It’s not what you think.
First, it’s not a “x10” issue. That’s silly. Seth wasn’t 10 years old when he had his son Enosh. Enoch wasn’t 6 years old when he had Methuselah. It’s not a math problem.
Second, it’s not a “copy” of the Sumerian, Akkadian, or Babylonian kings, who lived 36,000 years according to their stories. Those kings were god-men, and their kingdoms were glorified. There is no such veneration in Genesis 5.
So what is going on? Why does it seem a little similar to the ancient Mesopotamian stories?
The way to study this is to think less about the characters in the story, and think more about the intended audience of the story.
It is largely assumed that Genesis was written/compiled/edited during a very important time in Jewish history: the Babylonian Exile. It is for this reason that so much of Genesis has such strong anti-Empire undertones.
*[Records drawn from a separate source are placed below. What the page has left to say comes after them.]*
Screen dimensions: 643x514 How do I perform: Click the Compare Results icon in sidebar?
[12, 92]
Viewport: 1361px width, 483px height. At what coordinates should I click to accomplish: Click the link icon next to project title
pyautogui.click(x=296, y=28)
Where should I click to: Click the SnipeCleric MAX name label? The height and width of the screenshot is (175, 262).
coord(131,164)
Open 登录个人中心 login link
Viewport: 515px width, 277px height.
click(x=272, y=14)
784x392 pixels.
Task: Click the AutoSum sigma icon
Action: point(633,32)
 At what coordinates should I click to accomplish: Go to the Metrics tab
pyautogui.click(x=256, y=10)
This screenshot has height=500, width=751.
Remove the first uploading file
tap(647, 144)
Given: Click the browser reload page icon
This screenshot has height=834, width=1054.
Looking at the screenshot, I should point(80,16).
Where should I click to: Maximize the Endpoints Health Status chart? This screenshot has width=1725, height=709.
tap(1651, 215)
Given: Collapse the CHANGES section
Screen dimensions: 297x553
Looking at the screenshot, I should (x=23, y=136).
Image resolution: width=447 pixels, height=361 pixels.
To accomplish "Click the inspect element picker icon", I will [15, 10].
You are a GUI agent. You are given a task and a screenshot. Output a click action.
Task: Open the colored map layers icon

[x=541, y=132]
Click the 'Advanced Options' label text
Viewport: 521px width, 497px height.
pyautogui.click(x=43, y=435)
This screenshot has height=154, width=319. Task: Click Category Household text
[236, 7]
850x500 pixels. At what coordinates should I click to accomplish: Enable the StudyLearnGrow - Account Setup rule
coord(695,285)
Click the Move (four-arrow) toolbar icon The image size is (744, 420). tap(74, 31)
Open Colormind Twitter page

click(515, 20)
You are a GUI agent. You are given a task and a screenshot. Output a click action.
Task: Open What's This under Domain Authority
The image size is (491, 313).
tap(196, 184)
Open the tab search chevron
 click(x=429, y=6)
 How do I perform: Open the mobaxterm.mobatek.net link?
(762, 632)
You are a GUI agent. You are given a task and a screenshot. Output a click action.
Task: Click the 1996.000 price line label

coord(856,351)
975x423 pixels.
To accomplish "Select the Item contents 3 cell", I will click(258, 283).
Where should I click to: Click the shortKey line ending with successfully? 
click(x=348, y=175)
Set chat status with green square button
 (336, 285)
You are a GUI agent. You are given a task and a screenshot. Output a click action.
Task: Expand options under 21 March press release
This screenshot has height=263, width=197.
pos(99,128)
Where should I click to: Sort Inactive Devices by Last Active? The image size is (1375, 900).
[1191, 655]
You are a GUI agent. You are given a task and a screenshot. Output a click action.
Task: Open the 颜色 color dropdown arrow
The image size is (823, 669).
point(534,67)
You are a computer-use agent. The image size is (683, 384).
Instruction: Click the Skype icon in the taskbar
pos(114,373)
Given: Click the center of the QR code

Even the creation account kicks against the Babylonian pantheon, with Tiamat an entire non-participant in the story in the first few verses.
The Tower of Babel, too, is a dig at the expansive Babylonian Empire.
So what of the long-lived kings?
The Genesis 5 account doesn’t show the men as being holy or powerful. It gives almost no attention to their accomplishments, and saves precious few words of elevation for Enoch and Noah. But the big kicker is found in Genesis 6.
In Genesis 6 we learn that the ultimate culmination of this list of long-loved men is… wickedness. Total darkness. It’s so bad that God is grieved at how humanity has imploded. Only a flood will do.
This is a statement about humanity, but more pointedly, it’s a statement about Babylon, which has enslaved the Jewish people. They are a symbol of wickedness.
The flood isn’t God’s anger at humanity. It’s God’s promise of deliverance. He will destroy the Babylonian empire and rescue his people.
So, like many other aspects of Genesis, the story of long-lived men is thumbing the nose at Babylon, teaching us to always thumb our noses at Empire.